In Dunn et al. v. District Court of Carter County, 35 Okla. 38, 128 P. 114, we held:

“Where an action is brought to recover damages occasioned by an alleged conspiracy on the part of defendants to deny plaintiffs the right to use certain land for pasture for cattle, and no judgment or relief is asked as to the real estate, the same involves damages to personal property, and is therefore transitory.”

And we stated in the opinion:

“The rule seems to be as stated in 40 Cyc. 69, as follows:
“ Where the subject-matter of the suit, although having relation to land, is, in legal effect, and as concerns the aim of the suit at bar, personal property, rather than real estate, the venue is not restricted to the location of the land.”

The doctrine so announced was affirmed and reaffirmed in Continental Gin Co. v.
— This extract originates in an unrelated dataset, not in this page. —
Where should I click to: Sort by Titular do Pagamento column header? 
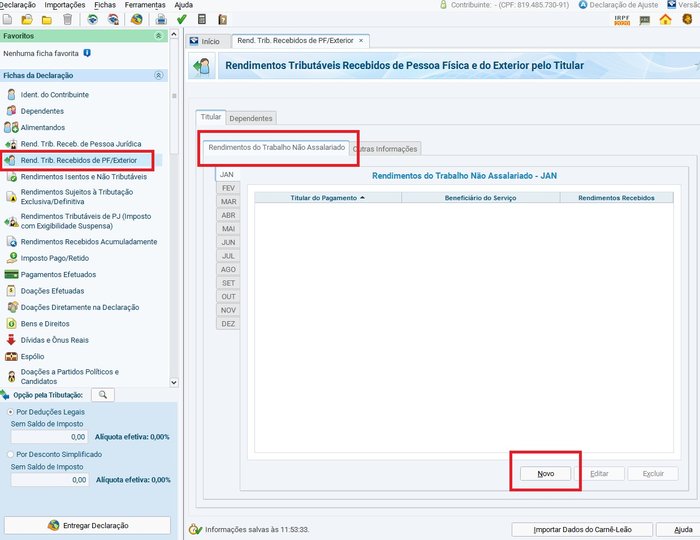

Arnold, 66 Okla. 132, 167 P. 613, 617, and Harwell et al. v. Wood, 98 Okla. 196, 221 P. 1023, 1025, and is well established in this jurisdiction. In Continental Gin Co. v. Arnold, supra, we held:

“Not every action growing out of transactions concerning real property is local. Where the decree sought is to operate on the person, and not upon the real property, the location of the property indirectly affected is not material.”

It follows that there is no basis for the application of section 131 or section 132 to the instant case.

This is not an action “to enforce a contract to convey an oil and gas lease” as declared by defendant in error, because from the relief sought it is obvious that the action is to compel the agreement to purchase by paying the consideration therefor or respond in damages, thus operating in personam and not upon the lease.

The cases of Clark v. Dennis (Ark.) 291 S. W. 807; Allen v. City of Sterling (Colo.) 230 P. 113; Spaulding v. Porter (Colo.) 31 P. 2d 711, and Maverick Oil & Gas Co. v. Howell (Ky.) 237 S. W. 40, are not in point or helpful in determining the question which we consider. There is no need to review the Oklahoma cases relied on, to wit: McCully v. McCully, 184 Okla. 264, 86 P. 2d 786; Strain v. Statler et al., 112 Okla. 233, 240 P. 614; Pasley v. DeWeese et al., 183 Okla. 424, 82 P. 2d 1066, and Mills v. District Court of Lincoln County et al., 187 Okla. 247, 102 P. (2d) 589, further than to say that in each there was involved either real estate or an interest therein coming within the express language of the statute, and they do not conflict with the holdings herein.

*539Even if it be considered that the title to a lease is an interest in realty, it cannot by implication be deemed to be within the purview of the 4th subdivision because the words “or of any estate or interest therein”, which follow the words “real property” in the 1st subdivision, are not included following the words “real property” in the 4th subdivision. Such' exclusion being presumed to be intentional, there can be no basis for their inclusion by implication. We so held, with reference to a like omission in the 3rd subdivision, in Widick v. Phillips Petroleum Co., supra, and the principle there announced is equally applicable here.

Judgment reversed and cause remanded, with instructions to sustain the motions of defendants to quash service of summons.

HURST, C.J., DAVISON, V.C.J., and BAYLESS, WELCH, ARNOLD, and LUTTRELL, JJ., concur. RILEY, J., concurs specially.